‘Abd Allâh est un pauvre pêcheur qui peine à faire vivre sa famille. Un jour, il remonte dans son filet un homme de la mer qui lui propose un marché. En échange de fruits quotidiennement, il lui remonte du fond de la mer des pierres précieuses. C’est le début de l’amitié d’Abd Allâh de la Terre et d’Abd Allâh de la Mer. ‘Abd Allâh de la Terre devient donc riche et l’ami du calife. Un jour, ‘Abd Allâh de la Mer fait visiter son royaume à ‘Abd Allâh de la Terre. Ils croisent une cérémonie de deuil à laquelle tout le monde est joyeux et ‘Abd Allâh de la Terre s’en étonne. Il explique que sur la Terre, tout le monde pleure les morts. ‘Abd Allâh de la Mer est outré qu’on puisse pleurer alors que c’est Dieu juste qui reprend son cadeau et décide sur le champ qu’Abd Allâh de la Terre n’est plus son ami. Ils ne se reverront jamais.

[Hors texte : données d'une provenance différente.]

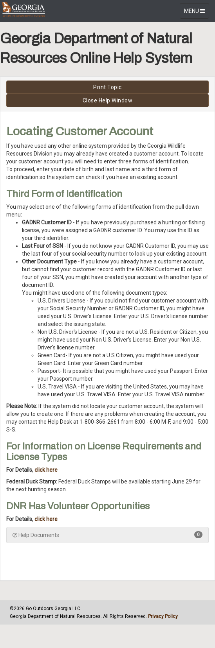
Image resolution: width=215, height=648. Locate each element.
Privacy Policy (163, 616)
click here (46, 470)
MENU (196, 13)
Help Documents (107, 534)
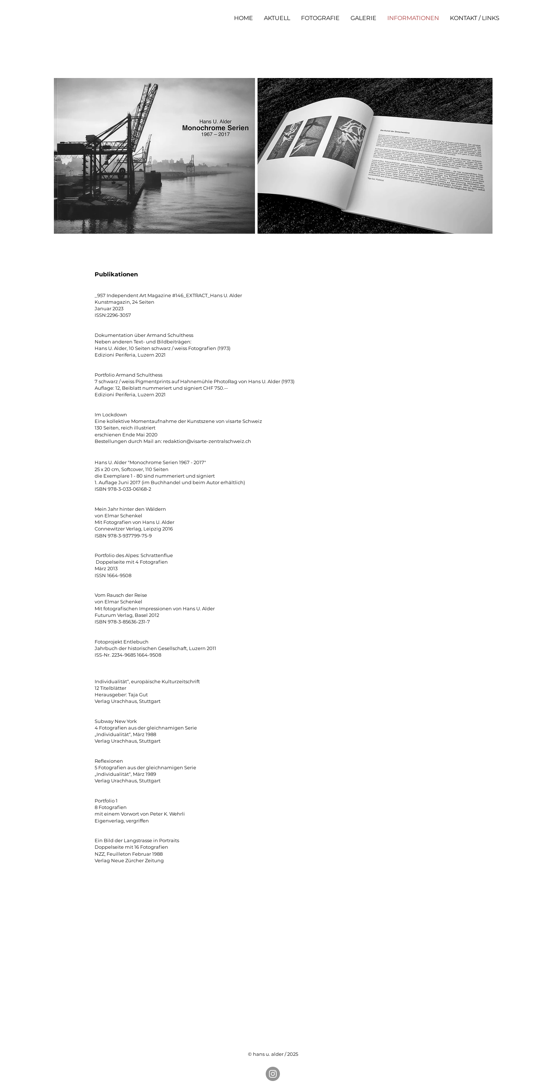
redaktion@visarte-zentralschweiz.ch (207, 441)
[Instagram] (273, 1074)
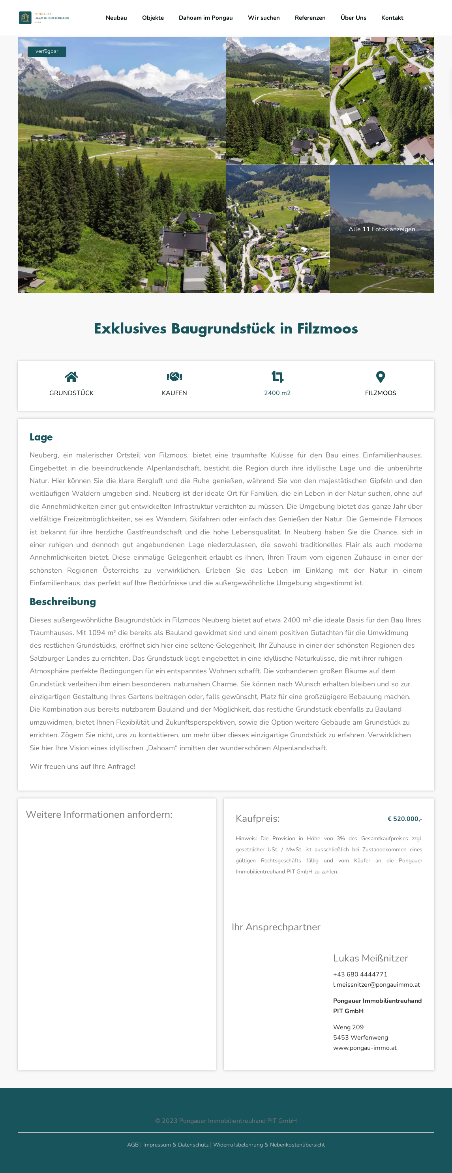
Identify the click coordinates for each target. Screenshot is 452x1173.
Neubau (116, 18)
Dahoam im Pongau (206, 18)
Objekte (153, 18)
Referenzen (310, 18)
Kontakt (392, 18)
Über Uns (353, 18)
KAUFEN (174, 393)
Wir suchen (264, 18)
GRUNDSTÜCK (71, 393)
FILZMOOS (380, 393)
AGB (133, 1145)
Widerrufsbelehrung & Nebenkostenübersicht (269, 1145)
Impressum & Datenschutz (175, 1145)
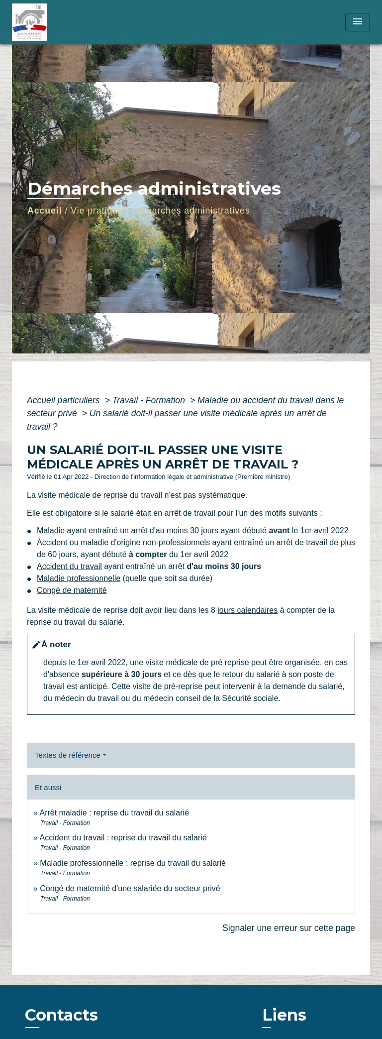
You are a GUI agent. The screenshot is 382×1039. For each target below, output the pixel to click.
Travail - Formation (150, 400)
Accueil (44, 211)
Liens (284, 1015)
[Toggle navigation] (357, 22)
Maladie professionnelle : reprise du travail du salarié (133, 863)
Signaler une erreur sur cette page (288, 928)
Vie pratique (97, 211)
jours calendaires (247, 610)
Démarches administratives (191, 211)
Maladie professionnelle (78, 578)
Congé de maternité (72, 590)
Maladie (51, 530)
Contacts (61, 1015)
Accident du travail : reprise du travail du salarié (122, 837)
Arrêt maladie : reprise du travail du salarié (114, 812)
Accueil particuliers (64, 400)
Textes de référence (67, 755)
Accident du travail (69, 566)
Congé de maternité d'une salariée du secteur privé (130, 888)
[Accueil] (49, 22)
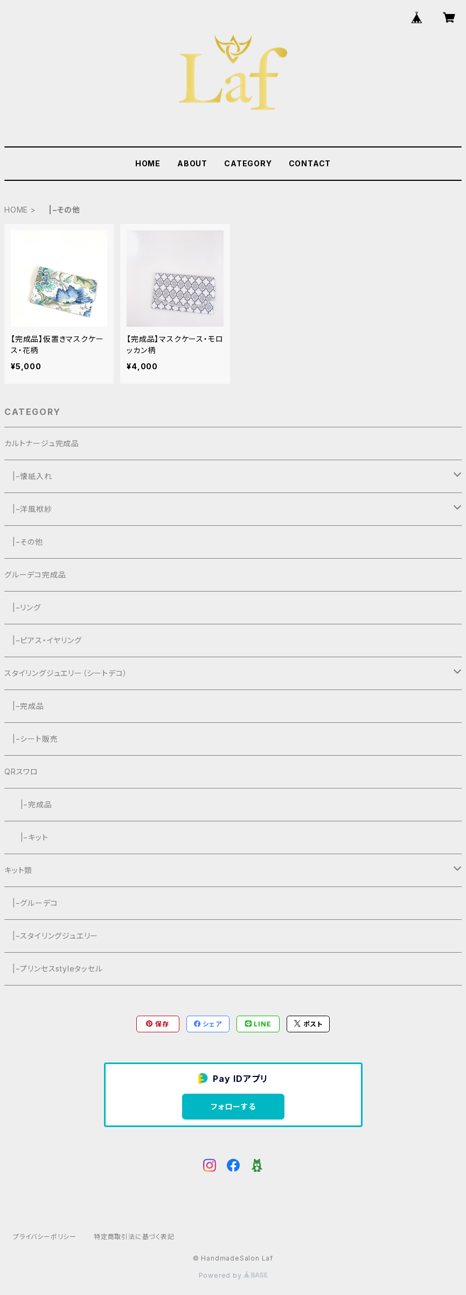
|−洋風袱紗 (28, 508)
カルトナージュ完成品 (41, 443)
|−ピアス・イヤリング (43, 640)
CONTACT (310, 163)
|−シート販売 (31, 738)
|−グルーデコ (31, 902)
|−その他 (23, 541)
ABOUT (192, 163)
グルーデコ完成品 (35, 574)
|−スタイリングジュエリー (51, 935)
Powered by (233, 1275)
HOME (148, 163)
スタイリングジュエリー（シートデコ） (65, 673)
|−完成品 (24, 705)
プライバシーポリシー (44, 1237)
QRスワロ (21, 771)
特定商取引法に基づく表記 (134, 1237)
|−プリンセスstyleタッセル (53, 968)
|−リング (22, 607)
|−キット (26, 837)
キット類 (18, 870)
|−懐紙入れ (28, 476)
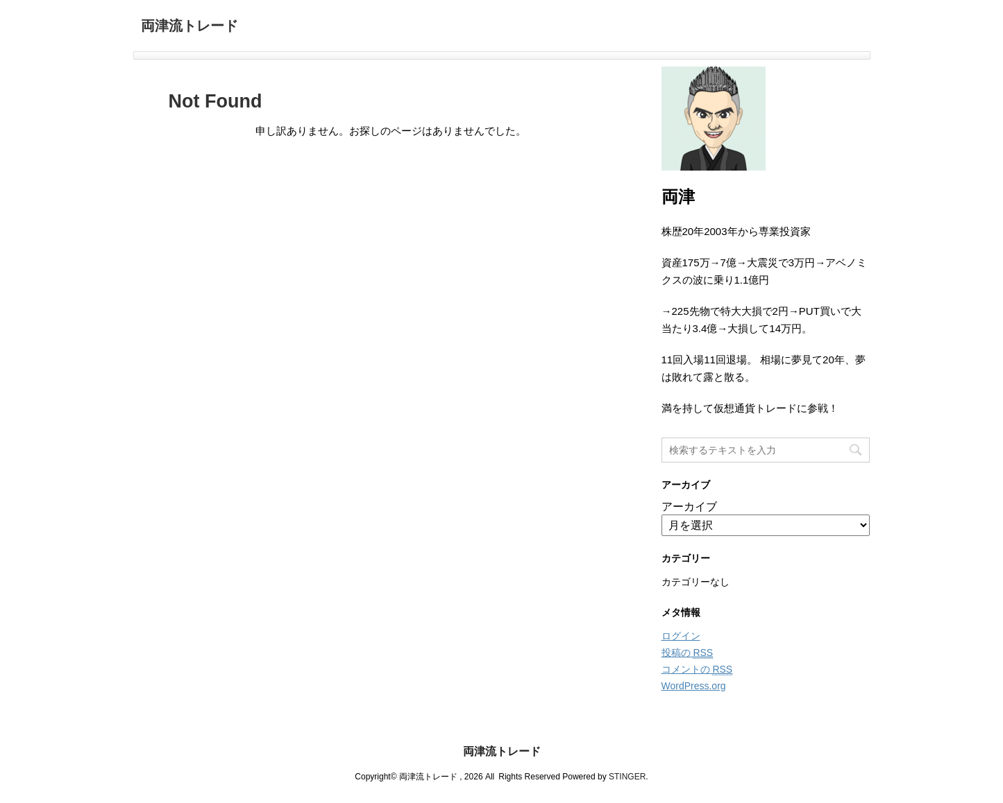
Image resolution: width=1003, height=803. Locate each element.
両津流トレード (189, 27)
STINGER (627, 777)
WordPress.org (693, 685)
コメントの (697, 669)
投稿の (687, 653)
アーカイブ (689, 506)
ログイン (680, 635)
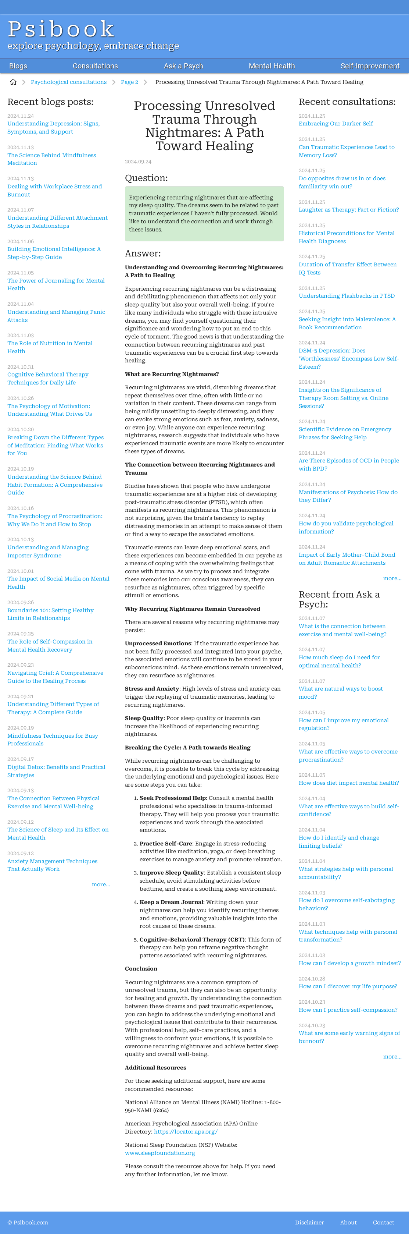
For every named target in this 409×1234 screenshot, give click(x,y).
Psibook (62, 29)
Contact (383, 1223)
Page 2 (129, 82)
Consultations (95, 66)
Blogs (18, 66)
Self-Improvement (370, 66)
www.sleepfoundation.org (160, 1153)
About (348, 1223)
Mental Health (272, 66)
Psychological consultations (69, 82)
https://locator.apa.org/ (186, 1132)
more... (101, 885)
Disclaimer (309, 1223)
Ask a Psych (183, 66)
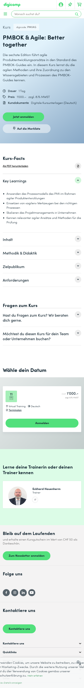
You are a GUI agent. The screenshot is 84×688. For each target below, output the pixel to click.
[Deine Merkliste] (70, 4)
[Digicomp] (12, 5)
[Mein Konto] (61, 4)
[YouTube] (31, 592)
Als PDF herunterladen (15, 166)
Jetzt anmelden (23, 116)
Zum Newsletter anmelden (26, 555)
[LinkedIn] (23, 592)
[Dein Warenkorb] (79, 4)
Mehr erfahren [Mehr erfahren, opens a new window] (35, 675)
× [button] (79, 664)
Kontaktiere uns (19, 628)
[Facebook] (6, 592)
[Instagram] (14, 592)
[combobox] (79, 661)
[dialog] (42, 673)
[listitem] (42, 180)
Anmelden (42, 423)
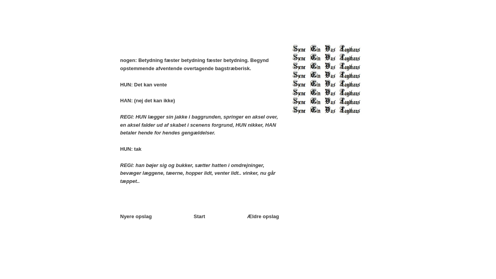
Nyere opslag (136, 216)
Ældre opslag (263, 216)
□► (248, 27)
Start (199, 216)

“À un moment, ce furent des chants, des cris de joie, des nappes étalées, avec du poisson, et des gens qui chantaient, mangeaient, dans l’allégresse générale. “Pourquoi donc tant de joie, chez tous ceux-là ? demanda ‘Abd Allah. S’agit-il d’une noce ? – Pas de noce chez nous, répondit son ami. C’est autre chose, ici : il y a un mort parmi eux. – Et quand l’un d’entre vous meurt, vous vous en réjouissez, vous mangez, vous chantez ? – Oui. Et vous, gens de la terre, que faites-vous ? – Nous sommes tristes, nous pleurons, les femmes se frappent le visage et déchirent le collet de leur robe, dans la tristesse où nous laisse le mort.
‘Abd Allâh de la Mer, ouvrant de grands yeux, dit : “Rends-moi mon offrande !” Quand il l’eut récupérée, il emmena ‘Abd Allâh de la Terre hors de l’eau et lui dit : “Je ne veux plus de ta compagnie ni de ton amitié. De ce jour, tu ne me verras plus, et je ne te verrai pas davantage. – Mais pourquoi me parler ainsi ? N’êtes-vous pas, gens de la terre, une offrande de Dieu ? – Bien sûr que si. – Alors, pourquoi pleurez-vous, pourquoi n’acceptez-vous pas de bon cœur que Dieu reprenne son offrande ? Comment te donner la mienne pour le Prophète – sur lui bénédictions et salut de Dieu ! – quand vous êtes là à vous réjouir de la venue d’un nouveau-né à qui Dieu fait offrande de la vie, et puis à pleurer, à vous attrister et révolter quand il la reprend ? Nous n’avons nul besoin de votre amitié.” Et laissant là ‘Abd Allâh de la Terre, l’autre ‘Abd Allâh disparut dans la mer.”